Aktuellstes Beispiel ist Marcus Ingvartsen. Der Däne kam im Sommer vom belgischen Meister KRC Genk, stand auch bei Union elf Mal in der Startelf. Dennoch brauchte der Angreifer einige Wochen, um sich an die Spielweise in der Bundesliga zu gewöhnen.

In Paderborn erzielte er nun seinen dritten Saisontreffer, zudem hat er sich im offensiven Mittelfeld festgespielt, ob hinter den Spitzen oder auf der rechten Außenbahn.

Bei Union Berlin ist jeder bereit

Auch die Vorgabe, bereit zu sein, wenn man gebraucht wird, haben Unions Profis offenbar verinnerlicht. Hier dient Michael Parensen als perfektes Beispiel. Unions Urgestein (seit Januar 2009 im Verein) stand in Paderborn erstmals nicht nur als „Ersatzmann“ auf dem Platz. Gegen Freiburg und Köln spielte er statt des angeschlagenen Subotic, in Mainz wurde er für den verletzten Keven Schlotterbeck eingewechselt.

„Weil Micha es zuvor gegen Köln gut gemacht hat. Noch dazu steht eine englische Woche an. Es gilt, die Kräfte entsprechend einzuteilen, deshalb ist mir diese Entscheidung sehr leicht gefallen“, begründete Trainer Fischer, warum er sich für Parensen und nicht für Neven Subotic entschieden hatte.

Union Berlin ist bei Standards in Europa Spitze

Ein probates Mittel, um zum Torerfolg zu kommen, sind ruhende Bälle. Gerade bei Union haben sich Standardsituationen zu einer echten Waffe entwickelt. Neun der 18 Treffer, die Union selbst erzielt hat (dazu kommt ein Eigentor des Mainzers Daniel Brosinski), entsprangen Ecken oder Freistößen (darunter vier Elfmeter). Damit zählt Union in den fünf Top-Liegen Europas zur absoluten Spitze.

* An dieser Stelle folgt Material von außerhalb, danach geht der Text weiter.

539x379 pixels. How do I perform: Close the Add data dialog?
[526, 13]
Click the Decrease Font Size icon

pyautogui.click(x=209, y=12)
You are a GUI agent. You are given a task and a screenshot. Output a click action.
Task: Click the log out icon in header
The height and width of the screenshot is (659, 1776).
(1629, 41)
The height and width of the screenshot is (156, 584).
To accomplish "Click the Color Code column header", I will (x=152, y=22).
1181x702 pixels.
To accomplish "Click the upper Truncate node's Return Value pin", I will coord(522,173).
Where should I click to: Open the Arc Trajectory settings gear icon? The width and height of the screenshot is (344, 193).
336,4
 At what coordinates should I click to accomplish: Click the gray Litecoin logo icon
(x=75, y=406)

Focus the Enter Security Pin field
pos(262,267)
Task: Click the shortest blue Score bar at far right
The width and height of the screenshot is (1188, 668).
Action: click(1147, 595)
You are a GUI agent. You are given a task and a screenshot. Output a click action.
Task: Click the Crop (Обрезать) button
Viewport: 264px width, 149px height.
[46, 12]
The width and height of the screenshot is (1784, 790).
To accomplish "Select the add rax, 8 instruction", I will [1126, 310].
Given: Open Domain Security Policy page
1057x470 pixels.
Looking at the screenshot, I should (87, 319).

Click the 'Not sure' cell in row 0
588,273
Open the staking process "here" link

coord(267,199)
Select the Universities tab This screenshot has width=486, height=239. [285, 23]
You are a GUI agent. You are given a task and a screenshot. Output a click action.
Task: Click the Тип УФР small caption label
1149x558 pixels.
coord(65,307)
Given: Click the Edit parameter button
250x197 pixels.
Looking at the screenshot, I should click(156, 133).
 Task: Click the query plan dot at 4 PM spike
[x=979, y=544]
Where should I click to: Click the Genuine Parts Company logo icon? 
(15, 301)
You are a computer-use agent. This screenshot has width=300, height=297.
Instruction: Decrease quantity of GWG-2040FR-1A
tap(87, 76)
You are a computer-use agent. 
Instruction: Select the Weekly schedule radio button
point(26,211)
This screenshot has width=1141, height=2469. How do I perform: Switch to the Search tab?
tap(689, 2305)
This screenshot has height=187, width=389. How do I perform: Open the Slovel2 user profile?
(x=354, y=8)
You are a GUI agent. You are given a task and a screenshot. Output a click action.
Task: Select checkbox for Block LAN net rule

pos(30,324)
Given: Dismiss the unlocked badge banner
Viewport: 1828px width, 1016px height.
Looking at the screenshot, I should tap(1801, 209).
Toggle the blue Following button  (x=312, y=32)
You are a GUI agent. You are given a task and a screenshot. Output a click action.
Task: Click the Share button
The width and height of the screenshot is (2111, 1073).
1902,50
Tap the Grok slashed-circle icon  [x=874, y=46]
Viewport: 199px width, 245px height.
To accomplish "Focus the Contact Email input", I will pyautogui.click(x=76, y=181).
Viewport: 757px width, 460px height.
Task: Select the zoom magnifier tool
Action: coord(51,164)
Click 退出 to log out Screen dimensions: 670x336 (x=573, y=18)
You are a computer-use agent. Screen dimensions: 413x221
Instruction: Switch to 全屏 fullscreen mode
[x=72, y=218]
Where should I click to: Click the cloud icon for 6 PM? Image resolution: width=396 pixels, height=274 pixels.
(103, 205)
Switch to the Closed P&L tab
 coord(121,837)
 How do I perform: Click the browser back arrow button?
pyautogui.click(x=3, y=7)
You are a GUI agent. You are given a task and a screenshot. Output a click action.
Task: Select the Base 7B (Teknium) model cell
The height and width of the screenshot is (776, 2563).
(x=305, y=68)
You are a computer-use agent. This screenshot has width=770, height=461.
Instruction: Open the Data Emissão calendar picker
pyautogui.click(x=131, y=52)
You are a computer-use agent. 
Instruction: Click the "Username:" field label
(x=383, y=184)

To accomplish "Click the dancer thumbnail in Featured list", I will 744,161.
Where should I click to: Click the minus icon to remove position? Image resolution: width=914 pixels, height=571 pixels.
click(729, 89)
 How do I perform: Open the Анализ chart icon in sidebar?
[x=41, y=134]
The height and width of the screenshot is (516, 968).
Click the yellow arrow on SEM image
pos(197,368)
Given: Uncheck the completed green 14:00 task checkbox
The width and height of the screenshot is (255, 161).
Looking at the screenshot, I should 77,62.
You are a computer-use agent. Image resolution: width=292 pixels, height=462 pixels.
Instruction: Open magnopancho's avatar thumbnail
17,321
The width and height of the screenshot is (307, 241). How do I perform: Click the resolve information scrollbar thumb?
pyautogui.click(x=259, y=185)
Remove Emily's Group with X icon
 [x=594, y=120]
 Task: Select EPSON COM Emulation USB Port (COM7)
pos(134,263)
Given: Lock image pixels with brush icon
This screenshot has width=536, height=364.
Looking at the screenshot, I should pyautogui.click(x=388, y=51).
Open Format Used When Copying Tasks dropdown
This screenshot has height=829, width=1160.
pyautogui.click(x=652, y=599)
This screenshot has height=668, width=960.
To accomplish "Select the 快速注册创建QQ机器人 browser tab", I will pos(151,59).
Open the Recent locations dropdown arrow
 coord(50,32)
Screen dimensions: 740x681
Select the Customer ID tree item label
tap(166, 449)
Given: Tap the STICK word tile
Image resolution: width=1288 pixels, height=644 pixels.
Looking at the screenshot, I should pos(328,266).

Herrscher der ruhenden Bälle bei Union ist Kapitän Christiopher Trimmel. Seine Ecken oder Freistöße sorgen stets für Gefahr im gegnerischen Strafraum, vor allem in Kombination mit Sebastian Andersson. Der Schwede ließ schon durchblicken, dass er – sollte es ihn mal von Union wegziehen – „seine Ecken und Freistöße gern mitnehmen“ würde.

Zweimal führte die Kombination Eckball Trimmel/Kopfball Andersson beim 3:2 in Mainz zu Toren, einmal beim 2:0 gegen Köln. Nicht ausgeschlossen also, dass es auch im Jahresendspurt gegen die TSG Hoffenheim am Dienstag (20.30 Uhr, Alte Försterei) und bei Fortuna Düsseldorf am Sonntag (15.30 Uhr, Sky) wieder Tore nach Standards bei Union Berlin gibt.